▶ Text section
Streptococcus pneumoniae is a serious infection in young infants. A heptavalent pneumococcal conjugate vaccine (PCV7) was licensed in 2000 and recommended for all children aged 2 to 23 months.


To determine the rates of invasive pneumococcal disease (IPD) in young infants before and after PCV7 was incorporated into the childhood immunization schedule in June 2000.


A prospective, population-based study of infants aged 0 to 90 days who resided in areas in 8 US states with active laboratory surveillance for invasive S pneumoniae infections from July 1, 1997, to June 30, 2004.


Rates of laboratory-confirmed IPD before (July 1, 1997-June 30, 2000) and after (July 1, 2001-June 30, 2004) PCV7 introduction, excluding a transition year (July 1, 2000-June 30, 2001).


There were 146 cases of IPD, 89 before and 57 after PCV7 introduction. Isolated bacteremia occurred in 94 cases (64%), pneumonia in 27 (18%), meningitis in 22 (15%), and septic arthritis and/or osteomyelitis in 3 (2%). Mean rates of IPD for infants aged 0 to 90 days decreased 40% from 11.8 (95% confidence interval [CI], 9.6-14.5) to 7.2 (95% CI, 5.6-9.4; P = .004) per 100 000 live births following PCV7 introduction. Among black infants, mean rates of IPD decreased significantly from 17.1 (95% CI, 11.9-24.6) to 5.3 (95% CI, 2.8-10.1; P = .001) per 100,000 live births, with a nonsignificant decrease from 9.6 (95% CI, 7.3-12.7) to 6.8 (95% CI, 4.9-9.4) per 100,000 live births for white infants. Rates of PCV7-serotype isolates decreased significantly from 7.3 (95% CI, 5.3-10.1) to 2.4 (95% CI, 1.6-3.8; P<.001) per 100,000 live births, while rates of non-PCV7 serotypes remained stable (P = .55).

▶ Supplied entries
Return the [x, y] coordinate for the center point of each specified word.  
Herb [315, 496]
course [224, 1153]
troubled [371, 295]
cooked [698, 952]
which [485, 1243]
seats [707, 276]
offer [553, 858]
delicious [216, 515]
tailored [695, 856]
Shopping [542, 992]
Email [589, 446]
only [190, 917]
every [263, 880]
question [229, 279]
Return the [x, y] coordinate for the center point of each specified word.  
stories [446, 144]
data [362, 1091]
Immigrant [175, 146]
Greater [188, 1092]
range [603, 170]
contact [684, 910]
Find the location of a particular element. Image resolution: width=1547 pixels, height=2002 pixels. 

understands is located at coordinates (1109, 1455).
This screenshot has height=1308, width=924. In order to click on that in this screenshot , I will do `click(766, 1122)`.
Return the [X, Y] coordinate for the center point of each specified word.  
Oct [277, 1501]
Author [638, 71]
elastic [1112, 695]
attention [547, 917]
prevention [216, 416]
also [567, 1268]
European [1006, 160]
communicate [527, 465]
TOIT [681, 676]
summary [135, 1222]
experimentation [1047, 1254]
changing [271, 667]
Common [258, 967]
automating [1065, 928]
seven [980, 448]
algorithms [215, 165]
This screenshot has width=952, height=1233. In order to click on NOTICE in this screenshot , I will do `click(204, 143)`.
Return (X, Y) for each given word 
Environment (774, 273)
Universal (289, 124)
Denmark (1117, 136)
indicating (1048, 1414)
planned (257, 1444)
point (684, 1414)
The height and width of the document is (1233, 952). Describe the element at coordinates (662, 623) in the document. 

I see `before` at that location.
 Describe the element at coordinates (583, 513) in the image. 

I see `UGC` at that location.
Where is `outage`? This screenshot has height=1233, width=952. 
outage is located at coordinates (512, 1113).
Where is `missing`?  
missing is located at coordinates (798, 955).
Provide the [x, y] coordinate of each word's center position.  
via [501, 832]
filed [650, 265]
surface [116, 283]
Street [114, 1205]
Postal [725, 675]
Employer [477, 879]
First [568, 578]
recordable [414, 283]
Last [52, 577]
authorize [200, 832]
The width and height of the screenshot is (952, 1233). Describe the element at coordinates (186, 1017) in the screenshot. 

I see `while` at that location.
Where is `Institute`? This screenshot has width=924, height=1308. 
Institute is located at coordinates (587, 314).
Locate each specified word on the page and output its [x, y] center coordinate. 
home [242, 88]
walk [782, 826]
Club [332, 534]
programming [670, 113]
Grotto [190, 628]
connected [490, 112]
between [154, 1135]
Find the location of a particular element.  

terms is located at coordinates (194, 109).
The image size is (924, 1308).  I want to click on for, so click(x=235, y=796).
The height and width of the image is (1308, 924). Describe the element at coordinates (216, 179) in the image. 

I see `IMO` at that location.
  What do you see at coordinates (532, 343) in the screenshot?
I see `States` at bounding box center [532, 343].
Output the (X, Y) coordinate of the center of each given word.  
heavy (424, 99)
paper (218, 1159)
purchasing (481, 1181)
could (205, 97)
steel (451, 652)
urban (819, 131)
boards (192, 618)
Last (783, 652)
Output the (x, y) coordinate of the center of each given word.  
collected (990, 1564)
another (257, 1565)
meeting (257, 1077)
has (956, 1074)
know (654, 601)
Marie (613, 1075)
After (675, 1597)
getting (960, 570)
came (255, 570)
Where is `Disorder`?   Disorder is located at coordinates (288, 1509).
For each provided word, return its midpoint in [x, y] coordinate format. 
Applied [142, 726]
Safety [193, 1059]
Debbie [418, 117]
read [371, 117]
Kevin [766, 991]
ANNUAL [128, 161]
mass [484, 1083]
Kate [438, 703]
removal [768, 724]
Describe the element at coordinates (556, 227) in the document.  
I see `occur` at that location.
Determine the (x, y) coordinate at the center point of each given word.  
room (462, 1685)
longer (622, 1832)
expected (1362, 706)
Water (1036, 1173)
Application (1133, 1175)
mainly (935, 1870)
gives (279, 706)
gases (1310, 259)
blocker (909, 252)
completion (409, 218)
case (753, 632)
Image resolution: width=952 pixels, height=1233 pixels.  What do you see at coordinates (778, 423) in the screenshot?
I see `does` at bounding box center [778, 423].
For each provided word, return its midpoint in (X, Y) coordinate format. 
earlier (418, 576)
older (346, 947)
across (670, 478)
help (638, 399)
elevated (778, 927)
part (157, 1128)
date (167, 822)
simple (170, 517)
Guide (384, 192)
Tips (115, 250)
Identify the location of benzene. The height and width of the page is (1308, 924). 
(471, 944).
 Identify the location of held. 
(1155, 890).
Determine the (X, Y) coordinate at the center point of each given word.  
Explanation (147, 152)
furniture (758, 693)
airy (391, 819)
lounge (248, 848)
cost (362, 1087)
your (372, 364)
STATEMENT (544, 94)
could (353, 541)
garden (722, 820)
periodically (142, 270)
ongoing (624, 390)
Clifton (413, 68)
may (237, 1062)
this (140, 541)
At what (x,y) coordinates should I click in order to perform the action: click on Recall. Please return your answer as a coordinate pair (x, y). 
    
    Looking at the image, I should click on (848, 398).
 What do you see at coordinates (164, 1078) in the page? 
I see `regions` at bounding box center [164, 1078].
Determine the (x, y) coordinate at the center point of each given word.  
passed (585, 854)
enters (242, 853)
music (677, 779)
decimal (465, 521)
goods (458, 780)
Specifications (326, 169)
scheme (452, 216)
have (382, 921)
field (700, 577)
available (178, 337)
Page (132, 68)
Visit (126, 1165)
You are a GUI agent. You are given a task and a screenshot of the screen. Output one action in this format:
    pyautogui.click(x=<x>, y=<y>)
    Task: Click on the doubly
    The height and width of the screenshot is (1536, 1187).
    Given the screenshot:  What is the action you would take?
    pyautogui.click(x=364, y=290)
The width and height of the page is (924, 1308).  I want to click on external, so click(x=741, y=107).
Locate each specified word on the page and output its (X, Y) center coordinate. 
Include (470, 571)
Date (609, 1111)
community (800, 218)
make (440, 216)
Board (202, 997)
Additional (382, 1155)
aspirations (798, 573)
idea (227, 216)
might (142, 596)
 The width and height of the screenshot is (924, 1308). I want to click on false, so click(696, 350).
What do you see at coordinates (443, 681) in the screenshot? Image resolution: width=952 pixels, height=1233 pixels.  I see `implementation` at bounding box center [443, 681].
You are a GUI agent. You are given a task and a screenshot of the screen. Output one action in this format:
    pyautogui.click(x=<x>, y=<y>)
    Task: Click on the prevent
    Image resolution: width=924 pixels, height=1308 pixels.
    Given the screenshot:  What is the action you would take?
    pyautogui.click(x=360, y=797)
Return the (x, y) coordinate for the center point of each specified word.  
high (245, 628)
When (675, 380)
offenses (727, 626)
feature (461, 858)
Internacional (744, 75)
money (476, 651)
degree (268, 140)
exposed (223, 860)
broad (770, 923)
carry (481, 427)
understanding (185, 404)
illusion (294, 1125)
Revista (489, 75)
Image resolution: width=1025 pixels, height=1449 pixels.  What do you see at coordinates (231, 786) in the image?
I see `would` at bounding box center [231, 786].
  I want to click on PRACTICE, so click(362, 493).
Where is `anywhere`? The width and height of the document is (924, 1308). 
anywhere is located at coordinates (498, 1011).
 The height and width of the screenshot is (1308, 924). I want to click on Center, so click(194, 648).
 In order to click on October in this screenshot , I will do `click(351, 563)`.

▶ Problem set
**1)** According to the abstract on pneumococcal disease, why did the study compare disease rates in infants from before and after June 2000? Answer in one to three sentences.
**2)** By what percentage did mean rates of invasive pneumococcal disease in infants aged 0 to 90 days fall after PCV7 was introduced, according to the abstract on pneumococcal disease?
**3)** Copy out the part of the abstract on pneumococcal disease starting with "Streptococcus pneumoniae is" and going on through "in June 2000.".
The items are not needed for any of the tasks.

▶ List of solutions
**1)** The study's aim was to determine the rates of invasive pneumococcal disease in young infants before and after PCV7 was added to the childhood immunization schedule. That happened in June 2000.

**2)** They fell by 40%.

**3)**
Streptococcus pneumoniae is a serious infection in young infants. A heptavalent pneumococcal conjugate vaccine (PCV7) was licensed in 2000 and recommended for all children aged 2 to 23 months.


To determine the rates of invasive pneumococcal disease (IPD) in young infants before and after PCV7 was incorporated into the childhood immunization schedule in June 2000.